◆ **The task**:
If a line in the listing below includes the string "Separation", pull it out.

◆ **Source material**:
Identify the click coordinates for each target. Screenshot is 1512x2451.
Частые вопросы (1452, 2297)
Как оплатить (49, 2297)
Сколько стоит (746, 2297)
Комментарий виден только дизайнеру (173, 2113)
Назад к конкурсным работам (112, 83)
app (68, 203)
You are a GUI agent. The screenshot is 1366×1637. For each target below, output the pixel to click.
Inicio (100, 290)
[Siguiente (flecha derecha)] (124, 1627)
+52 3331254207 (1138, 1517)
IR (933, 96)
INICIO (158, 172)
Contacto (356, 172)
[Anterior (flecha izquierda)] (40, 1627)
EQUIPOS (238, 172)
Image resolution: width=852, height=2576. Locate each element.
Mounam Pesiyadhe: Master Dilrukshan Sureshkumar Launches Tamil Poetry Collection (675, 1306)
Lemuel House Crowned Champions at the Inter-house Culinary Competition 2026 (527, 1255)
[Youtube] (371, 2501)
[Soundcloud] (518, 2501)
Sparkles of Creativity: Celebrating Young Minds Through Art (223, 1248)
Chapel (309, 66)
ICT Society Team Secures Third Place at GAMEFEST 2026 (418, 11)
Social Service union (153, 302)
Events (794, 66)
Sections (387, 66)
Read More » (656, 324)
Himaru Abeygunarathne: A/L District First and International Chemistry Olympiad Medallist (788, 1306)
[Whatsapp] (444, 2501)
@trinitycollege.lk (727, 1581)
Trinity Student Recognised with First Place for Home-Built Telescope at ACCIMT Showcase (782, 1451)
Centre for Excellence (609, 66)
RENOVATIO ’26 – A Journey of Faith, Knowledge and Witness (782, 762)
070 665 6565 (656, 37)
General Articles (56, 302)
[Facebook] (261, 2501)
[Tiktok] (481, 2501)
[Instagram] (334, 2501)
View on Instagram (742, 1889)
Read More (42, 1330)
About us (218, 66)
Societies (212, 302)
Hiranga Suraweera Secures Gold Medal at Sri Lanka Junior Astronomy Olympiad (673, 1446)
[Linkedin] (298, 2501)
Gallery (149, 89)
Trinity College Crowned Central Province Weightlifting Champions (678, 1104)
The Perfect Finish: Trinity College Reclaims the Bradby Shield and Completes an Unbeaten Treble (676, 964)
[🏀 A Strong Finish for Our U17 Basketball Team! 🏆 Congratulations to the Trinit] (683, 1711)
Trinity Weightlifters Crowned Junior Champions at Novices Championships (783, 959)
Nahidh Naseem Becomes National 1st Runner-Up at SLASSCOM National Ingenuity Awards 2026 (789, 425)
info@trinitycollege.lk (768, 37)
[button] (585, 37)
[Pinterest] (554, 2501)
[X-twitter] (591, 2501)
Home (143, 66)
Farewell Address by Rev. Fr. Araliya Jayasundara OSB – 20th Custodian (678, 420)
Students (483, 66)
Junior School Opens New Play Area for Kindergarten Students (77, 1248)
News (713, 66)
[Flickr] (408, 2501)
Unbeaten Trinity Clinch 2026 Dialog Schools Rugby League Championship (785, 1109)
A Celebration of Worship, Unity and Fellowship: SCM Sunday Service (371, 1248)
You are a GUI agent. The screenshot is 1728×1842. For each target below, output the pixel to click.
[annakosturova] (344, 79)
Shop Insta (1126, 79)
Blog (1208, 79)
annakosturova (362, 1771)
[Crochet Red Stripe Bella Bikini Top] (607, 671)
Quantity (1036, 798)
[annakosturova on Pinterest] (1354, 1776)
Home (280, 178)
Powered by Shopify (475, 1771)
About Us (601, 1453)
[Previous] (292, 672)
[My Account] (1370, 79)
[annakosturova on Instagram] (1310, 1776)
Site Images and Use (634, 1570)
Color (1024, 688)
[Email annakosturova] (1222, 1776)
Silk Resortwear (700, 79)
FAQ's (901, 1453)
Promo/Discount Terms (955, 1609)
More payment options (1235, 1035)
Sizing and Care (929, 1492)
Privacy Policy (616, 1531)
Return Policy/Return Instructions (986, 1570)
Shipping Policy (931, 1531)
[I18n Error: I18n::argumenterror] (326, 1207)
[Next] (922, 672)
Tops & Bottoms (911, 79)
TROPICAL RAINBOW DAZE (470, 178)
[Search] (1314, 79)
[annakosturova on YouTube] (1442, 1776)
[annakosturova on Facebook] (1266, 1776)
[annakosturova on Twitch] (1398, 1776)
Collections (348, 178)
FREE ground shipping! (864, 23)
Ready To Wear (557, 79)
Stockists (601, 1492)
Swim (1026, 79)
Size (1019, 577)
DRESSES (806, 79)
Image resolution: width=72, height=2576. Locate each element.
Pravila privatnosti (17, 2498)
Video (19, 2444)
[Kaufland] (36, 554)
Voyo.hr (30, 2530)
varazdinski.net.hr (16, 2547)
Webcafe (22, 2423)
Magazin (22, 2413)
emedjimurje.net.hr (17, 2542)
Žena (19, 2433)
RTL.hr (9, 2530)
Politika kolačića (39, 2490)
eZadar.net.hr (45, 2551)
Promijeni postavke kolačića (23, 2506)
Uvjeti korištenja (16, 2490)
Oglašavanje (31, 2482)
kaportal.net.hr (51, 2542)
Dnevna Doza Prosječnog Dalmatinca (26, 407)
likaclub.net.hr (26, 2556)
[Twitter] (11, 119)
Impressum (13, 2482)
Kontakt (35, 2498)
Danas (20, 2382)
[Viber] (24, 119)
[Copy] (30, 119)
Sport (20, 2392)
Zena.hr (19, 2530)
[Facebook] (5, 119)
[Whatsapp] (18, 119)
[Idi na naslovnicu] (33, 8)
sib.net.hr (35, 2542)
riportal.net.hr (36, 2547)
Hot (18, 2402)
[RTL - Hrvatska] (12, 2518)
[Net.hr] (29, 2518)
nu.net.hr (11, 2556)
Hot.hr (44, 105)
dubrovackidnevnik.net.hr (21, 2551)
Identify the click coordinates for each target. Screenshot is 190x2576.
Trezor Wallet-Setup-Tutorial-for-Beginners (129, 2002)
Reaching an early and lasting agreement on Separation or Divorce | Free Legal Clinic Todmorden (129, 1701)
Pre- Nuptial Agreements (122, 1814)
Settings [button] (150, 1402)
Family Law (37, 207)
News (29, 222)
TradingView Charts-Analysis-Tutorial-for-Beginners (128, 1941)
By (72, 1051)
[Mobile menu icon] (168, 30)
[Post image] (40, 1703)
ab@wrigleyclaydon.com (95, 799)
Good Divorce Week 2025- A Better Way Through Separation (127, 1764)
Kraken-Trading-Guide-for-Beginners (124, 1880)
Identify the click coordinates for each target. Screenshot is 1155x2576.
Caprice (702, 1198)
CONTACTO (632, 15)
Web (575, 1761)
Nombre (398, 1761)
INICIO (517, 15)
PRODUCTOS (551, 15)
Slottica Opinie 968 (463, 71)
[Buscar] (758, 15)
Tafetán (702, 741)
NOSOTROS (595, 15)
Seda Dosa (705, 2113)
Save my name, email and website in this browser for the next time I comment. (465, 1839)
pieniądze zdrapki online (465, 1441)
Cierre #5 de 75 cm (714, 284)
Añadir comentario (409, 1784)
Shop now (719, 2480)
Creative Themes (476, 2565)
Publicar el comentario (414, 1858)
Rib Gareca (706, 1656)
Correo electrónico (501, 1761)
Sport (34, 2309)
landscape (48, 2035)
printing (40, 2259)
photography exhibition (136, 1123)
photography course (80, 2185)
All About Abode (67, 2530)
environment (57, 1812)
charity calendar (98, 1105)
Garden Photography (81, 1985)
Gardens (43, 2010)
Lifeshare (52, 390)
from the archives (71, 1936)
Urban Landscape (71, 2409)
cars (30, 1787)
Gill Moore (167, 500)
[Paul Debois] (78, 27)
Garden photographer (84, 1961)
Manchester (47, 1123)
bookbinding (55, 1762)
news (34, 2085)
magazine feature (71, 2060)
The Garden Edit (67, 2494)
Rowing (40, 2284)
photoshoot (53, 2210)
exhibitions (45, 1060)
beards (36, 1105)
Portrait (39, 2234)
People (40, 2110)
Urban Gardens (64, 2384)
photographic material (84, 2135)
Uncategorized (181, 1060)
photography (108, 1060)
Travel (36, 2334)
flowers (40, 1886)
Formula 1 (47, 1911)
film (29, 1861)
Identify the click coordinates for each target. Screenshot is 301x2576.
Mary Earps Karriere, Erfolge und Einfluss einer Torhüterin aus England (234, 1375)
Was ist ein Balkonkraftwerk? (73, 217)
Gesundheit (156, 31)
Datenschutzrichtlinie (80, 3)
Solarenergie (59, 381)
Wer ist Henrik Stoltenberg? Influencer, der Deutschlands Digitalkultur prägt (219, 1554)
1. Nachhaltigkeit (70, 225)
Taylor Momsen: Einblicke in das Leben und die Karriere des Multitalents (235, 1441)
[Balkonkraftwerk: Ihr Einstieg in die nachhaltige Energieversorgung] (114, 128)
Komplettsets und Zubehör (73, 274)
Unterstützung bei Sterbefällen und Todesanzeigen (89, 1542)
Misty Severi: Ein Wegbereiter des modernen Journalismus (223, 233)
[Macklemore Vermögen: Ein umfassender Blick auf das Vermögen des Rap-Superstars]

◆ **Output for this task**:
Reaching an early and lasting agreement on Separation or Divorce | Free Legal Clinic Todmorden (129, 1701)
Good Divorce Week 2025- A Better Way Through Separation (127, 1764)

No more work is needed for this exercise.